This thread has been locked.

If you have a related question, please click the "Ask a related question" button in the top right corner. The newly created question will be automatically linked to this question.

TMS570LC4357: L2RAMW - double bit ECC uncorrectable error when Compiling/Linking with GCC

Part Number: TMS570LC4357
Other Parts Discussed in Thread: HALCOGEN

Hello,

I'm seeing a Group3 Channel 3 ESM error during initialization (address 0xFFFFF520 has a value of 0x00000008) . I've noticed a few patterns:
* It only happens during a hard reset (turning the PSU off/on). Once I clear the flag, it doesn't seem to be triggered by a Debugger reset.
* It only happens when the binary was compiled/linked with arm-none-eabi-gcc. If I switch the HALCoGen layer to TI and compile with CCS, this does not happen.
* If I clear the flag at the beginning of _c_int00() with esmREG->SR1[2] = 0xFFFFFFFF; the MCU will run as expected with no observable issues. 
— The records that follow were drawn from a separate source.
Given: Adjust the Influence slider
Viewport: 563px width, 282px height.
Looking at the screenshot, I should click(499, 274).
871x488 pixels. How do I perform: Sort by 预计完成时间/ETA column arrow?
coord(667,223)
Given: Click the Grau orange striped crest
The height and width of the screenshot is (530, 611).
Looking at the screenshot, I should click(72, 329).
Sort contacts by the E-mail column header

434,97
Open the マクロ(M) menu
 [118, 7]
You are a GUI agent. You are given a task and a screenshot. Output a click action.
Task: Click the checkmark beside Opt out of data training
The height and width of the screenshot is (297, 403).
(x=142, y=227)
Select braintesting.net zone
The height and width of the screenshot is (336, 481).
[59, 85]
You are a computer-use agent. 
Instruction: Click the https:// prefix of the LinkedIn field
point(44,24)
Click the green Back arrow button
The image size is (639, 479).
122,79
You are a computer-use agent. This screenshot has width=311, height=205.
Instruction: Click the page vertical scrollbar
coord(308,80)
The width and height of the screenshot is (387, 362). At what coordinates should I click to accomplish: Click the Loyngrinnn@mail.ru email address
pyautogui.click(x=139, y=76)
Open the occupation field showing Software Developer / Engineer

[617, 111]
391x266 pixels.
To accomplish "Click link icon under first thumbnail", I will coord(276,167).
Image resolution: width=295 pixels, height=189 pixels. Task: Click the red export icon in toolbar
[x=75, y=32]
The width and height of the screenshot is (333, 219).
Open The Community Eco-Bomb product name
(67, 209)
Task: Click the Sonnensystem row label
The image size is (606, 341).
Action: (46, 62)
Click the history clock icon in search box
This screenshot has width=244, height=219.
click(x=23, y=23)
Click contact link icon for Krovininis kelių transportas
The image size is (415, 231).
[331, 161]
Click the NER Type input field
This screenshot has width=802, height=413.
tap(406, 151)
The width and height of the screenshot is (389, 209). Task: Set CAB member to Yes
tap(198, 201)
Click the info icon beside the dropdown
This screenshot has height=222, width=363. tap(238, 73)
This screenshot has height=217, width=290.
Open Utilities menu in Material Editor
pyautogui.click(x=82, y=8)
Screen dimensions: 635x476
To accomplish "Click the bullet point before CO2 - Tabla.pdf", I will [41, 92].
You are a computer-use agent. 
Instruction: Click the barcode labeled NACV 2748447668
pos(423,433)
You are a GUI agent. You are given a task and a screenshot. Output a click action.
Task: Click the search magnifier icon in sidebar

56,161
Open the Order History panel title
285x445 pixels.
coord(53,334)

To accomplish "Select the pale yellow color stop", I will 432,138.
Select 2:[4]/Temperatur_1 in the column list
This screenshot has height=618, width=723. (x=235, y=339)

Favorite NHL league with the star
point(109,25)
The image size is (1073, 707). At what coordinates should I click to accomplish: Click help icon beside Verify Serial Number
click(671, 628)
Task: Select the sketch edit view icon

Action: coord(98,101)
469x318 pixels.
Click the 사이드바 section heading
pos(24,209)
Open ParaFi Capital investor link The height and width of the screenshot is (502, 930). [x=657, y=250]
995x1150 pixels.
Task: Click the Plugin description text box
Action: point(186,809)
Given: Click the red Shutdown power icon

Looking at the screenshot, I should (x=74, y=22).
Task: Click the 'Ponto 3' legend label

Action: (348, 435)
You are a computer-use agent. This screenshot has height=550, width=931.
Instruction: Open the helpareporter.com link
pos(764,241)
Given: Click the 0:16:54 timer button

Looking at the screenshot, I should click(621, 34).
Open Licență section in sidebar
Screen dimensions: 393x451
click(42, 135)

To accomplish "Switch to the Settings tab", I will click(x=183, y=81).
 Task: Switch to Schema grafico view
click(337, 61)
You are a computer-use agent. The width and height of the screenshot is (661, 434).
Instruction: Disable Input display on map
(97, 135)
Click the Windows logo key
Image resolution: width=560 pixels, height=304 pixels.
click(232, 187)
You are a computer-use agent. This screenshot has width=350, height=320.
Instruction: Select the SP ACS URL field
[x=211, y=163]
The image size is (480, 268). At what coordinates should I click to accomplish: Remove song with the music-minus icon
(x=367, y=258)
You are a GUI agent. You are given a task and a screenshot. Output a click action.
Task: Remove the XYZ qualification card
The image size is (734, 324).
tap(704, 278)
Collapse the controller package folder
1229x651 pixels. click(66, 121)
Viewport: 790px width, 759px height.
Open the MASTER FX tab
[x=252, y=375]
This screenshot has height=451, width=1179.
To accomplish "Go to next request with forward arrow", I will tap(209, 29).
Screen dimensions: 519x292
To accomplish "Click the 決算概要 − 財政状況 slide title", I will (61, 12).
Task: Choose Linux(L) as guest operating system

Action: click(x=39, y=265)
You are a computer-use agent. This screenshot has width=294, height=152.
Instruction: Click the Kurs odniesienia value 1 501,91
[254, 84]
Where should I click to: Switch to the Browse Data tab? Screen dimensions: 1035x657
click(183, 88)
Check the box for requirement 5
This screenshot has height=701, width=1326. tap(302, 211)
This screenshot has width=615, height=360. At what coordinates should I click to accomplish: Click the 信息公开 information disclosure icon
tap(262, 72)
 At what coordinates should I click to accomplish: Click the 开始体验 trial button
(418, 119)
I've dug through the disassembly and stepped through initialization instruction by instruction and I'm not seeing a functional difference between the TI and GCC generated instructions before the ESM Group3 self test. I haven't been able to identify a root cause.

Does the binary I'm flashing need to adhere to certain requirements before code starts to execute? Can you clarify what gcc flags I should be using? I'm wondering if this is a linking issue. 

If not, any debugging tips?

Thanks,
Brad

  • Hello Brad,

    The start-up code does cause a double-bit RAM error intentionally in order to verify the error signaling and response, via the checkRAM. This causes a data abort and the abort handler identified whether this was caused intentionally or if it was a real double-bit error on a RAM access.

    If the error is not intentionally generated by the start-up code, can you check if there is any possibility of your application reading a variable without first initializing it? Do you perform an auto-initialization of the CPU RAM as part of your start-up sequence?

    Regards,
    Sunil
  • Hi Sunil,

    Thanks for the quick response. I haven't modified the startup code produced by HALCoGen, other than to instrument it to debug this issue.

    For the sake of debugging I've stripped the application code down to just blinking an LED inside of int main(void) in HALCoGen's HL_sys_main.c file. I've run all the C code through both the Clang Analyzer and the Coverity static analyzer and neither detected reading any uninitialized variables. I'm not using many variables to blink the LED, so this was easy to verify through manual code inspection and testing.

    Where would I find the intentional ECC error and check? _memInit() is being called, though my testing/instrumentation seems to suggest the error is happening before then.

    Best,
    Brad
  • Hi Sunil,

    I've identified the root cause, and have new questions. How I got here is a long story so I'll skip to the end.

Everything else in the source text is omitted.